[Records from a data source]

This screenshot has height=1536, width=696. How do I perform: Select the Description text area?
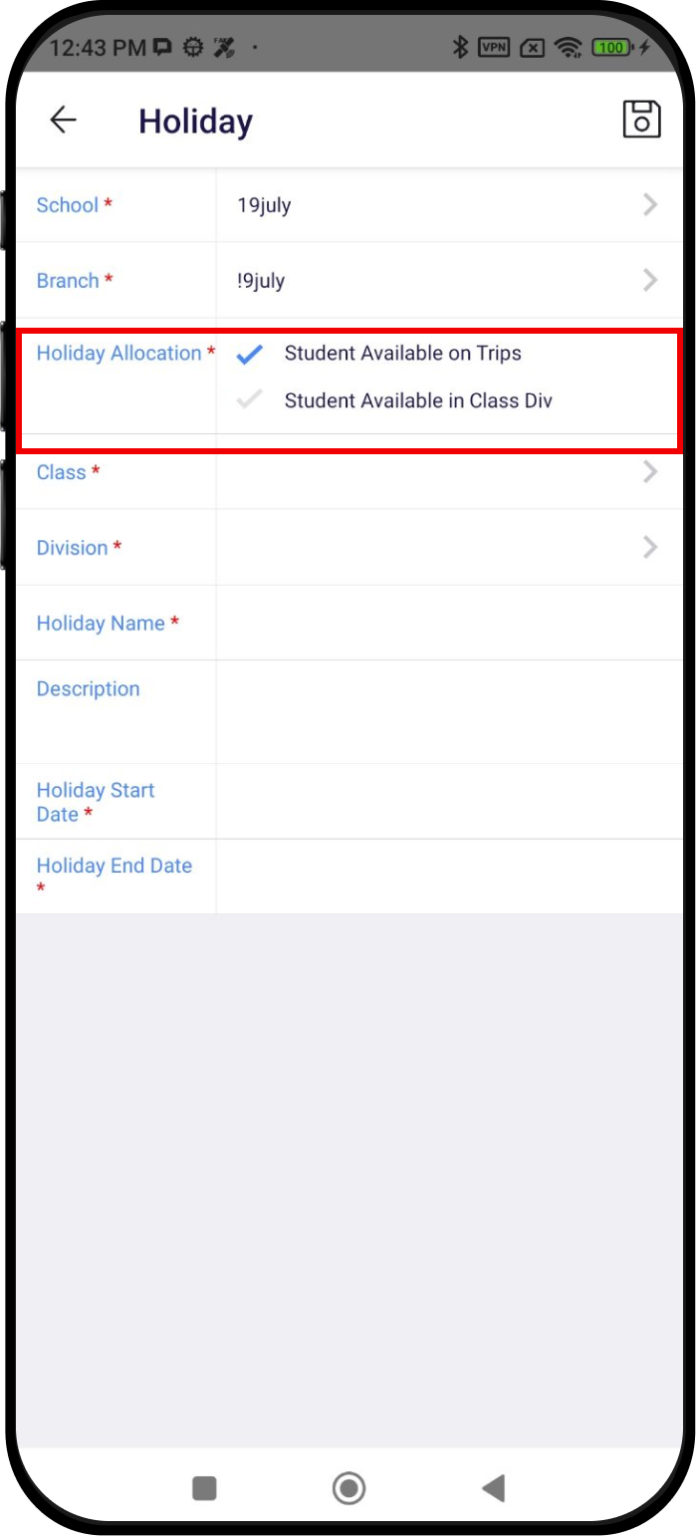[450, 712]
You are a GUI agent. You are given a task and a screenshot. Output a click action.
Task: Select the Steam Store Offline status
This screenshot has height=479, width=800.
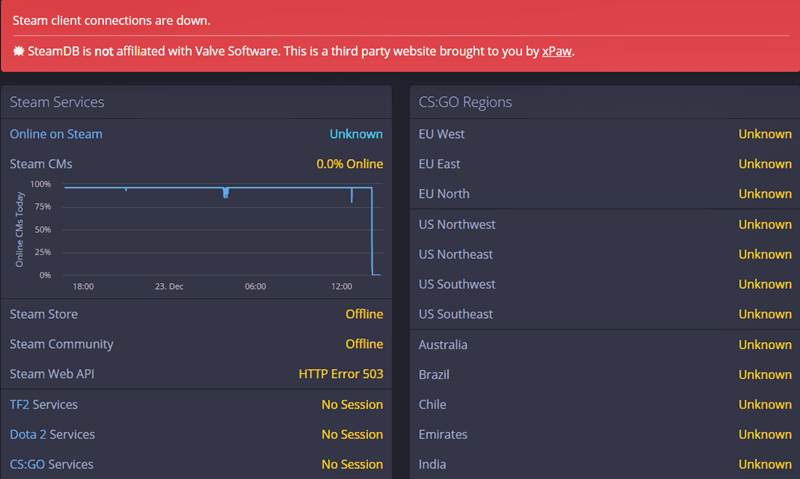coord(364,314)
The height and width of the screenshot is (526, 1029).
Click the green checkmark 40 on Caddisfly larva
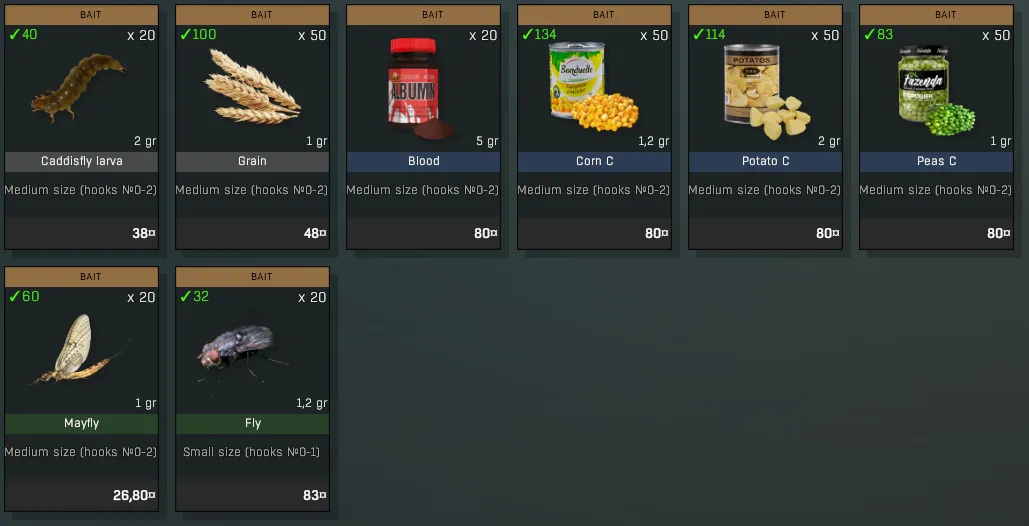[23, 34]
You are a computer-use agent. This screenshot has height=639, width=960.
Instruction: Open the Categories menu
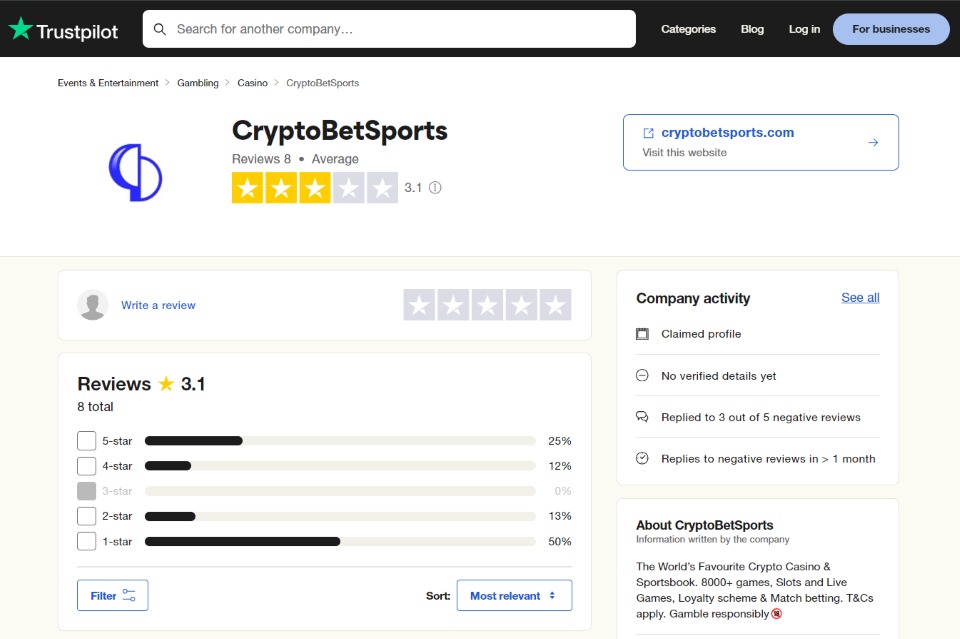[688, 29]
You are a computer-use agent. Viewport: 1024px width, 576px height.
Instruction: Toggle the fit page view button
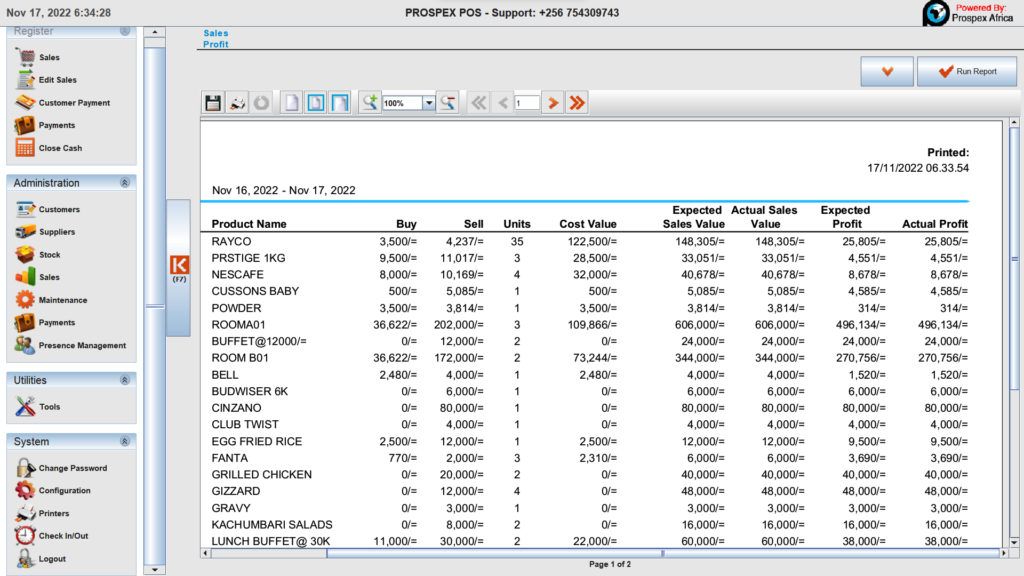coord(315,103)
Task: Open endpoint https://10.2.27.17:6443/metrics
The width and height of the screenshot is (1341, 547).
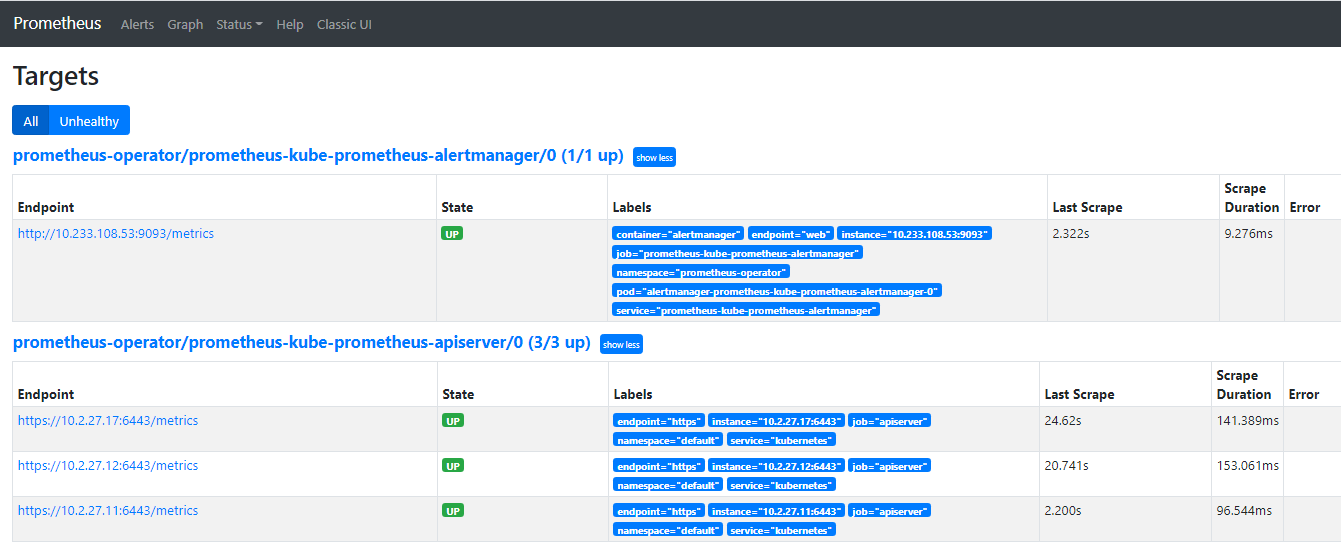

- [TASK GOAL] Nothing in the records should be changed in the copy, but the pictures must be left out.

- [TASK RESPONSE]
This screenshot has height=1536, width=696. How do I perform: Select the Description text area?
[450, 712]
You are a GUI agent. You are given a task and a screenshot. Output a click action.
Task: Select the Steam Store Offline status
This screenshot has height=479, width=800.
coord(364,314)
The height and width of the screenshot is (526, 1029).
Click the green checkmark 40 on Caddisfly larva
[23, 34]
You are a computer-use agent. This screenshot has height=639, width=960.
Instruction: Open the Categories menu
[688, 29]
You are a computer-use agent. Viewport: 1024px width, 576px height.
Instruction: Toggle the fit page view button
coord(315,103)
Task: Open endpoint https://10.2.27.17:6443/metrics
The width and height of the screenshot is (1341, 547).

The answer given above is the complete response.